Post by anker9000 » Tue Apr 02, 2024 10:47 am

Hello all,

I'm reaching out to the community for some guidance on optimizing the settings on my ResMed Autoset 11 CPAP machine. I've recently been diagnosed with sleep apnea and I'm using it in APAP mode with the prescribed default settings of 4 min and 20 max pressure, no ramp setting. I'm also using the ResMed AirFit F20 full face mask.

While these default settings often give me good AHI results (< 1), I've been experiencing some unpleasant side effects. Specifically, I struggle with bloating, burping, gas, acid reflux, and abdominal pain from aerophagia. The pressure would go up to around 7 and it would be hard to exhale against it. I find it hard to exhale against the increased pressure. Additionally, when the pressure increases during sleep apnea events, it tends to wake me up, disrupting my sleep.

In an attempt to find a more comfortable solution, I tried using the EPR setting at level 3. This allowed me to sleep through the night without interruptions, which was a significant improvement. However, my AHI numbers took a hit, worsening compared to the default settings. I also felt tired throughout the day.

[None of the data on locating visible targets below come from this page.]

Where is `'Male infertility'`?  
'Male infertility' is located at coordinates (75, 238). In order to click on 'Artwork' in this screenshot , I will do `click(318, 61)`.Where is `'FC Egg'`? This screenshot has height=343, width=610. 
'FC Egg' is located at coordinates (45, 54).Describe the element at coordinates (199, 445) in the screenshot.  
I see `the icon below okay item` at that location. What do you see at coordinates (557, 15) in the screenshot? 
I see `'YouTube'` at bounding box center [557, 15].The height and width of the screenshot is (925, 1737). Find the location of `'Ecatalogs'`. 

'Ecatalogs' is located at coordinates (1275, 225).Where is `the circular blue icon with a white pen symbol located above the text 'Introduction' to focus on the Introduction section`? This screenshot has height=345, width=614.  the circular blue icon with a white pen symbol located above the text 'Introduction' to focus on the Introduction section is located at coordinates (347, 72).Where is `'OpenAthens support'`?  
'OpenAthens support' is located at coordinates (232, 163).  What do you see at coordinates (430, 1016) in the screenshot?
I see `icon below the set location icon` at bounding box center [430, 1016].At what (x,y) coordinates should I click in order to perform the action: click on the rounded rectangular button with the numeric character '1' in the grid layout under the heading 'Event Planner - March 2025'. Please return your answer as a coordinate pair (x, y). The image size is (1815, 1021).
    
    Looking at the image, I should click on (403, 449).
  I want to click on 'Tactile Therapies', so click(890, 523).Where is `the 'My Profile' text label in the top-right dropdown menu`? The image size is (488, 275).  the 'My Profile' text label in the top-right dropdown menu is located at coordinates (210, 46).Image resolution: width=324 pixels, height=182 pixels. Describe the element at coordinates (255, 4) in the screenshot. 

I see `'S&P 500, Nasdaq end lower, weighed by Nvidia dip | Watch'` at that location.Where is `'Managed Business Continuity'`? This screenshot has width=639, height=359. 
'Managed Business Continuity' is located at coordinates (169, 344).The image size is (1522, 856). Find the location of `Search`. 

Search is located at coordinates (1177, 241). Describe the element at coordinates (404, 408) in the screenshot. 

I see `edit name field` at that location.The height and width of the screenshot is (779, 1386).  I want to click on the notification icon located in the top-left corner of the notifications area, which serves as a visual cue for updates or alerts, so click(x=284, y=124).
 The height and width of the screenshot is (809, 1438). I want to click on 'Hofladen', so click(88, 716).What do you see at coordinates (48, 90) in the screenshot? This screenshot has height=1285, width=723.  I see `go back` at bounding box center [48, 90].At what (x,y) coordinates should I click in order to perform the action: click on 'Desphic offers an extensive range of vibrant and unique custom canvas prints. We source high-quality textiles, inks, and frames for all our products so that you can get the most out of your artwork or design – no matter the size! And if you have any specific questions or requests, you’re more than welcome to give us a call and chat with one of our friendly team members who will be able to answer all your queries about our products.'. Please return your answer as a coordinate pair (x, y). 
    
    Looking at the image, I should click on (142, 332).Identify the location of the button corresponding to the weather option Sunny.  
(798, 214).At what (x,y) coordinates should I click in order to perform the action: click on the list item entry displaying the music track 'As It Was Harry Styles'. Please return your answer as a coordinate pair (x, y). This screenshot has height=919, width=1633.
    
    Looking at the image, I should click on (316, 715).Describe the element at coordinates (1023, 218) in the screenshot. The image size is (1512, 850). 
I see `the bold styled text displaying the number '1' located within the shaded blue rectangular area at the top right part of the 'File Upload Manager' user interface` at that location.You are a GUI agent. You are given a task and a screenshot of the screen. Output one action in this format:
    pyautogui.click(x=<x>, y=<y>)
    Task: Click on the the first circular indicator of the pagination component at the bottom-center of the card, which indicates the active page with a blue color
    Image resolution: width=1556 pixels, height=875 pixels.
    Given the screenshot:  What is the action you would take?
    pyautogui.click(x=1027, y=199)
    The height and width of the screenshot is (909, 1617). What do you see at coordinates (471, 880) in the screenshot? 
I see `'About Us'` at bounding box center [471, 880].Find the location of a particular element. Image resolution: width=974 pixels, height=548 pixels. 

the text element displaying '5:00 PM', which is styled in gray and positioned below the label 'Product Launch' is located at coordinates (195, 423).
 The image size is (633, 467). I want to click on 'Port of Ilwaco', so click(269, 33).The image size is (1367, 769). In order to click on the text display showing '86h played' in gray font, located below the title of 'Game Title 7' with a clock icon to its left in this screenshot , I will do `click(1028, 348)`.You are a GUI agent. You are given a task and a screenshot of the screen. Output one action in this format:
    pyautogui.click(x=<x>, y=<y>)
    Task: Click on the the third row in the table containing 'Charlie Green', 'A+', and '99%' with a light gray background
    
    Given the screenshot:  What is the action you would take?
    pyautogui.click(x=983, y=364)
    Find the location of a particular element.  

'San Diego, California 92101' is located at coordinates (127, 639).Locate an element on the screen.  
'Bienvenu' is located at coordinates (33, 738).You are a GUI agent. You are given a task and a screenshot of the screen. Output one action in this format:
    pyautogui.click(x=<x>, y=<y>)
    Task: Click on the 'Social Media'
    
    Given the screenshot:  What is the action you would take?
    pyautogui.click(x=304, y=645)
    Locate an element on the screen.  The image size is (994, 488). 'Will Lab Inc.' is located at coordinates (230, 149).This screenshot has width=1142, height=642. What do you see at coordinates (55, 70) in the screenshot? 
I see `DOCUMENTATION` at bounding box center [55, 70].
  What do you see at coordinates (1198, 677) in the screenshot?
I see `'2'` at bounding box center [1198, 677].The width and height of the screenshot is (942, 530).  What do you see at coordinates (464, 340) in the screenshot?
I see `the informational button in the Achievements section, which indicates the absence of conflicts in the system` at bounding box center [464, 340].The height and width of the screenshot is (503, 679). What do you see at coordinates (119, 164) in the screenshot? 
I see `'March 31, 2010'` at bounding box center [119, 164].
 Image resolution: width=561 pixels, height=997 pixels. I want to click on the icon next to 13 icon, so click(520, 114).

My goal is to find the optimal balance between comfort and effective treatment, minimizing the side effects while still achieving a satisfactory AHI. I would greatly appreciate any insights or recommendations from experienced CPAP users who have faced similar challenges.

Here are a few specific questions I have:

1) What pressure settings (minimum and maximum) would work well for managing aerophagia while still treating sleep apnea effectively?
2) What EPR level is beneficial for alleviating the discomfort of increased pressure during apnea events?
3) Are there any other settings or adjustments I should consider trying to improve my overall CPAP experience?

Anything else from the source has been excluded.